§ **PROBLEM TO WORK ON**:
Return the passage of the Archimedes' principle interview below from "Chris - When" up to and including "with some plasticine.", copied word for word.

§ **SOURCE**:
== == ==
The Eureka moment: Archimedes' principle

Archimedes' principle, and the "Eureka" moment of its discovery is one of the most famous experiments of all time. We find out why...
02 March 2015

Interview with 

Dr Paul Coxon, Cambridge University


Materials scientist Paul Coxon takes us back to ancient Greece, to explain the basis of one of the most famous experiments of all time and one which made Ancient Greek mathematician, physicist, engineer, inventor, and astronomer Archimedes a household name 2000 years later, as he explained to Chris Smith...

Paul - I'm going to show you Archimedes' principle. It's a very ancient experiment and it uses how materials behave in fluids to solve a historical fraud.

Chris - When you say Archimedes, this is the bloke that ran down the street in the nude, isn't it?

Paul - Eureka! Yes, he put himself in the bath and this is how he came to the discovery.

Chris - So, he was a eureka-streaker.

Paul - He was a eureka-streaker. I'm not naked. I'm going to show you with some plasticine.

Chris - So, we have in front of us two tanks with blue liquid and they have a sort of tap coming out of the side of the tank.

Paul - Yes and the water is just levelled with the tap. So, when we put anything in the water, the level will rise and it will trickle out. What we're going to do is we're going to immerse some materials in the water, raise the level and measure how much water is displaced, how much water is pushed out of the way.

Chris - In front of the tanks, we've got two balances, weighing scales. So, the water will come trickling out of the tank and we'll be able to weigh how much weight of water comes out when you put the objects into the tank.

Paul - Yes and if we measure the weight of the water, because we know the density of the water, we know the volume of water which is being pushed out of the way. This is a very important property of buoyancy. When you put a body in water, it displaces the water out of the way. So, I've got a little boat here and this is how a boat floats. It pushes the water out of the way and the weight of the water, which is being pushed out of the way is equivalent to the weight of the boat pushing downwards. These balance each other out and this is how the boat floats. It's called buoyancy. 

Archimedes worked for a king, a tyrant and the Greeks were fighting against the Romans and they had a military victory. So in tribute, the King made a votive wreath to be placed on the statue of a god in a temple. So, the King gave his goldsmither a known mass of gold. He knew how much gold there was and he said, "Go off, melt that, make it into a beautiful wreath for me." But he was very suspicious. He thought that the goldsmith had taken a little bit of gold and had kept some for himself and built up the rest of the gold with some cheaper material like lead or copper.

Chris - Now of course, that would mean that the crown would look the same but it wouldn't be all gold. There'd be something else in there so the weight might not be quite right.
== == ==
§ **DATASET EXCERPT**:
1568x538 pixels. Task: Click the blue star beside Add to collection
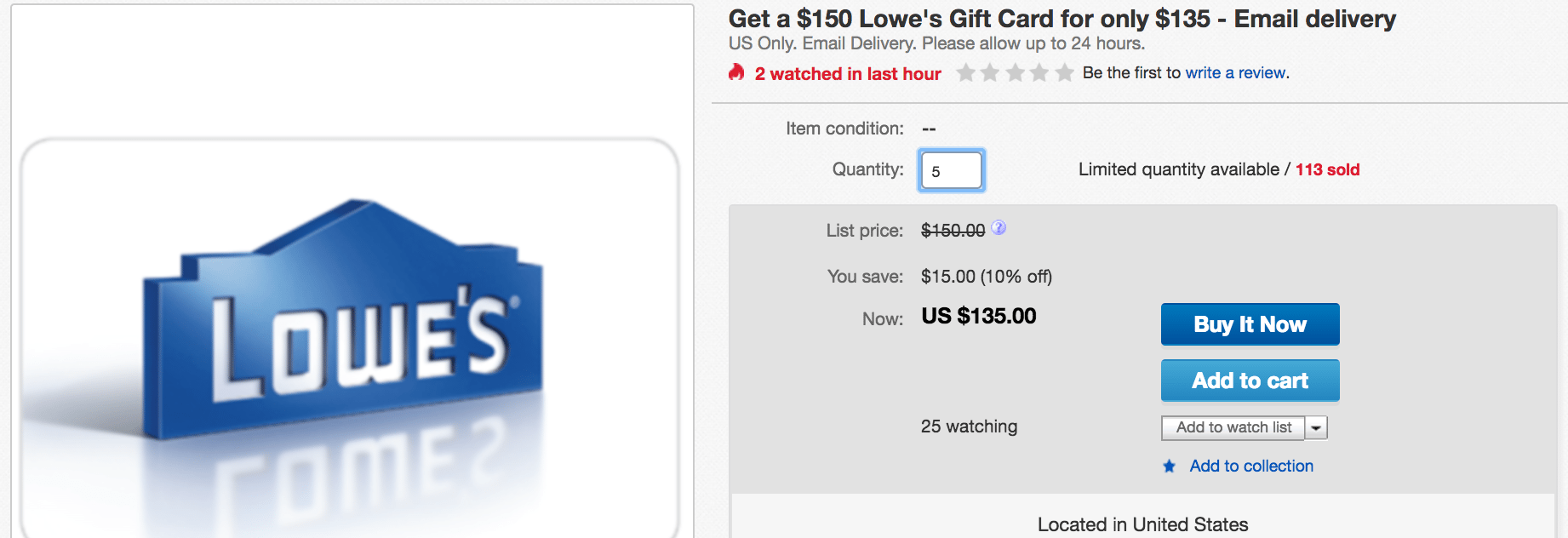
== == ==
§ **SOLUTION FOR THIS EXERCISE**:
Chris - When you say Archimedes, this is the bloke that ran down the street in the nude, isn't it?

Paul - Eureka! Yes, he put himself in the bath and this is how he came to the discovery.

Chris - So, he was a eureka-streaker.

Paul - He was a eureka-streaker. I'm not naked. I'm going to show you with some plasticine.